Les parents de Max m’appellent un ami imaginaire.

Je ne suis pas imaginaire.

Pas imaginaire, comment ça ? Budo s’explique:

J’ai peut-être besoin de l’imagination de Max pour exister, mais je suis capable aussi d’avoir mes pensées, mes idées et ma vie en dehors de lui. Je suis lié à Max comme un astronaute est lié par des tubes et des câbles à sa navette spatiale. Si la navette explose, et que l’astronaute meurt, ça ne veut pas dire qu’il était imaginaire. C’est seulement que ce qui le maintenait en vie a disparu. Pour Max et moi, c’est pareil.

L’argument est imparable. On ne peut qu’acquiescer. Mais même si elle n’est pas imaginaire, la vie d’un ami « imaginaire » est loin d’être facile.

Tout d’abord, elle est souvent très courte, puisqu’elle ne dure qu’aussi longtemps que l’ami humain croit en elle. Avec ses cinq ans, Budo compte parmi les plus chanceux.

Pour un ami imaginaire, j’ai de la chance. Je suis là depuis plus longtemps que la plupart. J’ai connu un ami imaginaire qui s’appelait Philippe. (…) Il a duré moins d’une semaine. Un beau jour, il est venu au monde, l’air assez humain si ce n’est son absence d’oreilles (beaucoup d’amis imaginaires n’ont pas d’oreilles), et quelques jours plus tard, il n’était déjà plus là.

Ensuite, la vie des amis imaginaires peut s’avérer un cauchemar pratique, en fonction de l’imagination de leur ami humain. C’est elle en effet qui détermine ce à quoi ils ressemblent et ce qu’ils sont capables de faire.

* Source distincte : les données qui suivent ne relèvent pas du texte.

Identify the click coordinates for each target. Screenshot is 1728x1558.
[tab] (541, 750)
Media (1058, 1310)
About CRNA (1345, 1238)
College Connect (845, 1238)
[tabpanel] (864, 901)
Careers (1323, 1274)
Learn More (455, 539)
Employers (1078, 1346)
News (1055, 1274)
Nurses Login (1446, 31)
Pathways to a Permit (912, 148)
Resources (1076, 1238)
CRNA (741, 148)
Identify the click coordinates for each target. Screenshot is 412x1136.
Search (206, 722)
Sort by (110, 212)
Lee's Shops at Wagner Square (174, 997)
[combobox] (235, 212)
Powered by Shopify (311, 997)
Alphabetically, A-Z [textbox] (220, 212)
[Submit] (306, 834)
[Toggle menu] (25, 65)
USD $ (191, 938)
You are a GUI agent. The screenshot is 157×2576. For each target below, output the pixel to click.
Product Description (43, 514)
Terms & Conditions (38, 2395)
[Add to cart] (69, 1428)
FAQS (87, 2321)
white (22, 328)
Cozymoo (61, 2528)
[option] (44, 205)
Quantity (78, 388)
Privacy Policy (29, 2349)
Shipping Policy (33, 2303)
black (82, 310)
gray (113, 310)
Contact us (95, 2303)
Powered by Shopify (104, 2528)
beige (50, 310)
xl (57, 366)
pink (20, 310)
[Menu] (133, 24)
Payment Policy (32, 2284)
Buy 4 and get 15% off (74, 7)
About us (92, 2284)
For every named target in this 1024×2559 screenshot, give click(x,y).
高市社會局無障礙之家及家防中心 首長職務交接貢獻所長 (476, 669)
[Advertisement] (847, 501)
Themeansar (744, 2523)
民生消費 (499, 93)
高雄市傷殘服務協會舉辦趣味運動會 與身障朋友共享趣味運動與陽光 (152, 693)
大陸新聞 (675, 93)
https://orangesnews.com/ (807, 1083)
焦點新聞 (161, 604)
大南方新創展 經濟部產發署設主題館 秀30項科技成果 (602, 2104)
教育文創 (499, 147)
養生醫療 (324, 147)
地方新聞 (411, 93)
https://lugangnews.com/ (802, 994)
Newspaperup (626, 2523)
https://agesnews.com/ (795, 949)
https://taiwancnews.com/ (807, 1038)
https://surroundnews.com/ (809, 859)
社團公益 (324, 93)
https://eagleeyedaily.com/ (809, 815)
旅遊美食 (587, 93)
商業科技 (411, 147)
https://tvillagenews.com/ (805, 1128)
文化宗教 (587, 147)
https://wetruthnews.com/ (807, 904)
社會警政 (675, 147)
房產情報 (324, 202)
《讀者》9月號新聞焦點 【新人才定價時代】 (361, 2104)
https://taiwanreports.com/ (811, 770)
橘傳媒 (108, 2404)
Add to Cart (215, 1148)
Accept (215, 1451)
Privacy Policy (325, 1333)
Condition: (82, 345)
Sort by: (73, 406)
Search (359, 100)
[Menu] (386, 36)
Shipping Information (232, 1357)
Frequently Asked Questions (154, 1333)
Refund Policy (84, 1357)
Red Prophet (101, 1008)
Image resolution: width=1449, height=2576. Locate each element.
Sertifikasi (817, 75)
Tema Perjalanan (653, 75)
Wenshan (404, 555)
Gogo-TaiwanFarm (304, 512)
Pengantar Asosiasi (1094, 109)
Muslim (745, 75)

Ici encore, Budo s’en tire à très bon compte.

Max est un garçon très créatif, et donc j’ai deux bras, deux jambes et un visage. Je n’ai aucune partie du corps qui manque, ce qui fait de mois un phénomène rare dans le monde des amis imaginaires. La plupart manquent d’une chose ou d’une autre et certains n’ont même pas l’air humain. (…) Certains ne sont rien de plus qu’une tache sur un mur, comme Chomp. Mais grâce à Max, je peux me déplacer tout seul.

La vie d’un ami imaginaire est aussi très solitaire. Un ami imaginaire peut voir et entendre tous les êtres humains, mais il ne peut être vu et entendu que de son ami humain. Un ami imaginaire n’a pas de parents. Personne pour faire son éducation, lui apprendre qui il est, lui expliquer le monde et comment fonctionnent les choses. S’il existe pour aider son ami humain, il n’a lui en revanche personne pour l’aider. Pour calmer ses peurs. Il doit tout apprendre par lui-même. Il doit prendre soin de lui-même. Et compter sur la bienveillance d’autres amis imaginaires plus expérimentés pour lui donner quelques explications, quelques conseils. Car les amis imaginaires, eux, peuvent se voir et communiquer entre eux. C’est une consolation. Et un drame d’autant plus grand lorsque ces camarades disparaissent soudainement car leur ami humain a cessé de croire en eux.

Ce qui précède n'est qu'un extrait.